January 15th 05, 09:37 PM
Hi folks--
Trying to train a former feral by absentia here. My father brings a
favorite into the house, but doesn't offer any guidance about tabletops
or potted plants.
The main entrance has a sunken planter; concrete floor, white
granite rocks. Several generations of visiting mongrels used the plant
soil, so it's a mess. (But will have to wait for warmer weather.)
In December I got a box of cheap dryer sheets and covered the rocks,
then laid down plastic sheeting on top. Mostly this slowed down the
culprit. I mopped up a couple of her puddles and put them into the
litter box so as to reinforce the idea. (She has used it, but it's so
convenient to go pee in this space 12' x 4'.)
There are several places on top of the plastic with evidence, but I
think we are making progress.
My next step is to place a litter box in the planter, so she gets
reinforcement, and gradually walk it back to where it should be. But I
want to discourage her from the plants, rocks, and plastic. The
ultrasonic rodent repellants caught my eye: would that be an irritating
noise for a cat?
I do not live at this house, so I can't set up a chair with a squirt
gun or other behavioral modifications. I would love to confine her in a
room with the litter box until she's trained, but can't explaing this
to himself. (Cat on table: I yell "No!" He says, "she's not hurting
anything," and around we go.)

Thanks!
--Karen M.

Margaret
January 15th 05, 10:06 PM
On 15 Jan 2005 13:37:21 -0800, Karen M. wrote:

> Hi folks--
> Trying to train a former feral by absentia here. My father brings a
favorite into the house, but doesn't offer any guidance about tabletops or
potted plants.

/snip/

> I do not live at this house, so I can't set up a chair with a squirt gun
or other behavioral modifications. /snip/ (Cat on table: I yell "No!" He
says, "she's not hurting anything," and around we go.)

» Source data
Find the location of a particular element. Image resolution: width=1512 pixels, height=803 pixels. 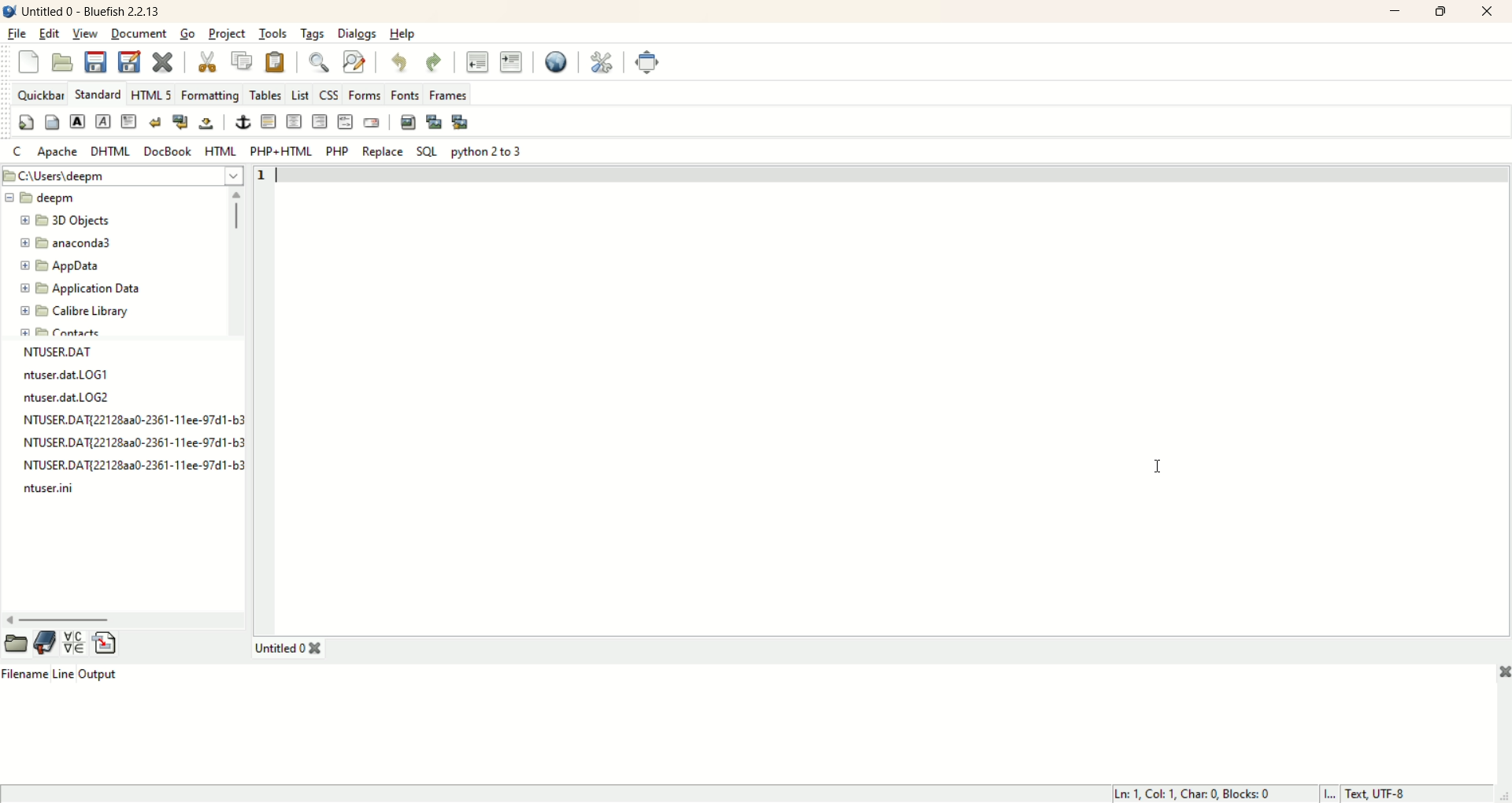

frames is located at coordinates (449, 96).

» What the exercise asks
In the cat forum thread, what did Karen M. put over the planter's rocks in December before laying down plastic sheeting? The listing stands as separate material, apart from the cat forum thread.

» Answer
Cheap dryer sheets.